ElasticSearch-liked results#

You can set simple_response=False to return elasticsearch-liked results.

[26]:

rprint(ds.search("David", simple_response=False))

{
    'index': 'my-dataset',
    'took': 0,
    'size': 1,
    'fresh': False,
    'cache': False,
    'hits': [
        {
            '_id': 0,
            '_score': -2147485657,
            '_source': {
                'author': 'MacKay, David JC',
                'id': 'id-1234',
                'title': 'Sustainable Energy - without the hot air',
                'year': 2009
            }
        }
    ]
}

Enable logging#

You can set verbose=True to show detailed log.

[27]:

def downloader_5000_records():
    # this time we want to work on a larger dataset
    return [
        {
            "id": uuid.uuid4().hex,
            "title": fake.sentence(),
            "author": fake.name(),
            "year": random.randint(1980, 2020),
        }
        for _ in range(5000) # 5,000
    ]

[28]:

ds.downloader = downloader_5000_records
rprint(ds.search("police", limit=3, simple_response=False, verbose=True))

+----- ⏱ 🟢 🔎 Start 'searching' ------------------------------------------------+
🔎
🔎 dataset is NOT expired, skip the downloader
🔎 NOT hit query cache!
🔎 preprocessing query ...
🔎 run search on index my-dataset...
🔎   search took: 0 milliseconds
🔎   return: 0 documents
🔎   dataset is fresh: False
🔎   hit cache: False
🔎
+----- ⏰ 🔴 🔎 End 'searching', elapsed = 0.03 sec ------------------------------+

{'index': 'my-dataset', 'took': 0, 'size': 0, 'fresh': False, 'cache': False, 'hits': []}

Query Caching#

The query is automatically cached if the dataset is not expired.
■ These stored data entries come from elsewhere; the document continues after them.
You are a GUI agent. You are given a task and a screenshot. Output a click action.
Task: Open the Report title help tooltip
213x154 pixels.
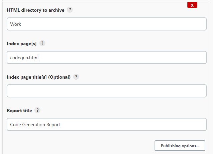point(37,110)
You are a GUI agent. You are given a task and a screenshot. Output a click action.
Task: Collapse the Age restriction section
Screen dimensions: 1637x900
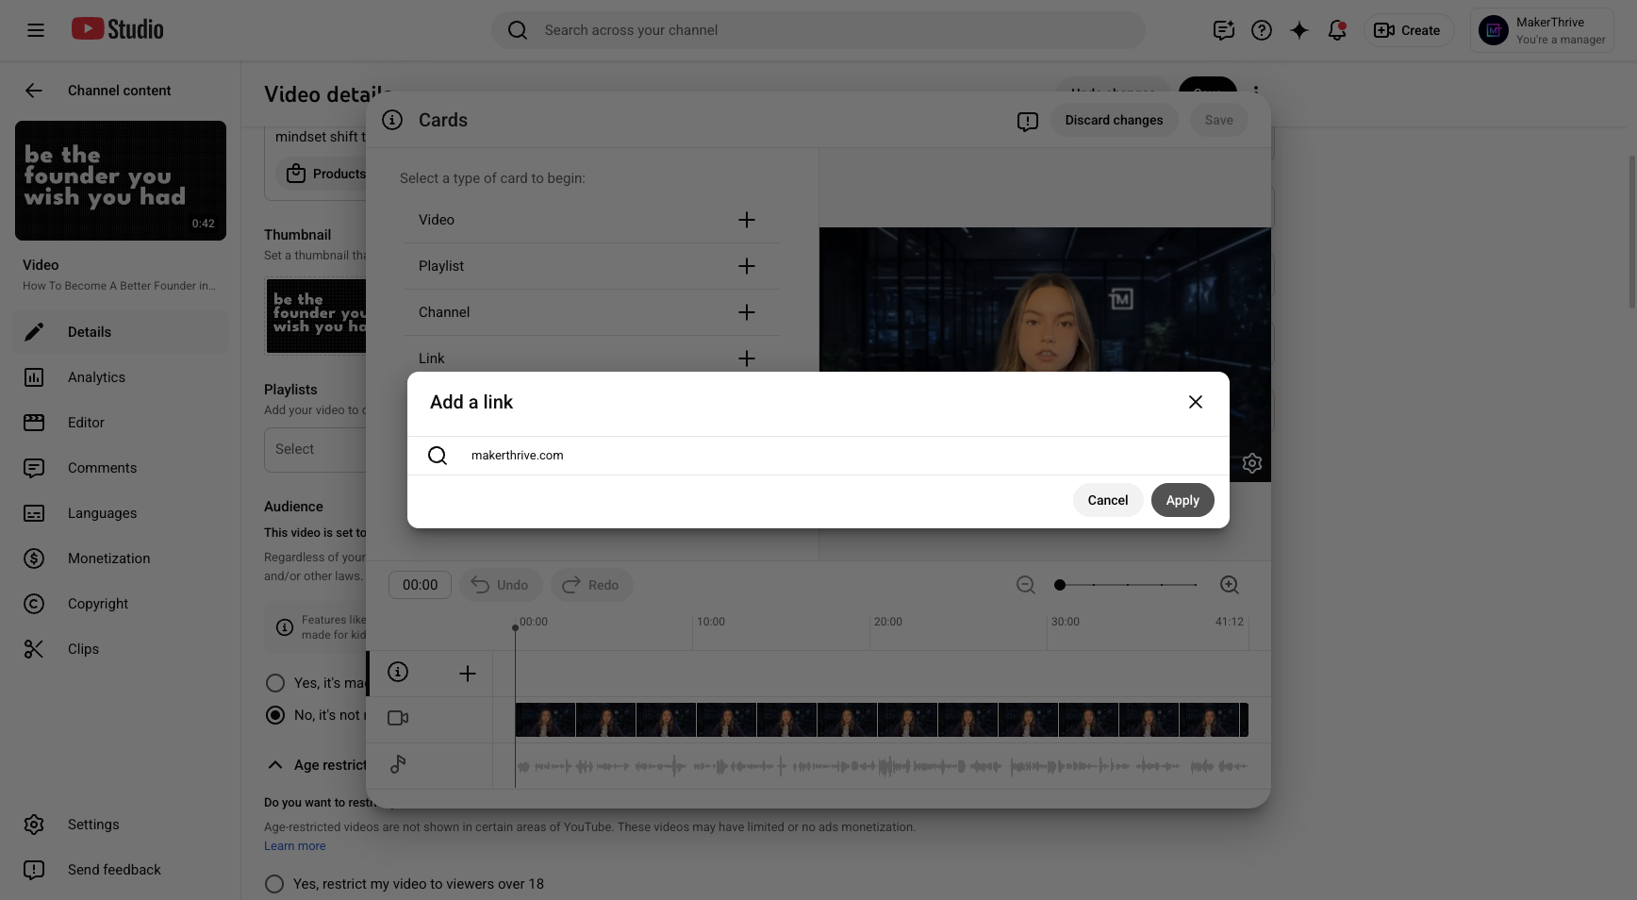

You can see that it only takes 0.00 sec if we run the same query again.

[29]:

rprint(ds.search("police", limit=3, simple_response=False, verbose=True))

+----- ⏱ 🟢 🔎 Start 'searching' ------------------------------------------------+
🔎
🔎 dataset is NOT expired, skip the downloader
🔎 HIT query cache!
🔎   search took: 0 milliseconds
🔎   return: 0 documents
🔎   dataset is fresh: False
🔎   hit cache: True
🔎
+----- ⏰ 🔴 🔎 End 'searching', elapsed = 0.01 sec ------------------------------+

{'index': 'my-dataset', 'took': 0, 'size': 0, 'fresh': False, 'cache': True, 'hits': []}

Automatically Refresh the Dataset#

You may want to automatically re-download the dataset every X seconds / hours / days, you just need to set the expire time and it will automatically re-run the downloader function when the dataset is expired.

[30]:

ds.downloader = downloader_5000_records
ds.cache_expire = 1
ds.remove_all_index()
ds.remove_all_cache()

print("=== First run, it will download the data ===")
rprint(ds.search("police", limit=1, simple_response=False, verbose=True))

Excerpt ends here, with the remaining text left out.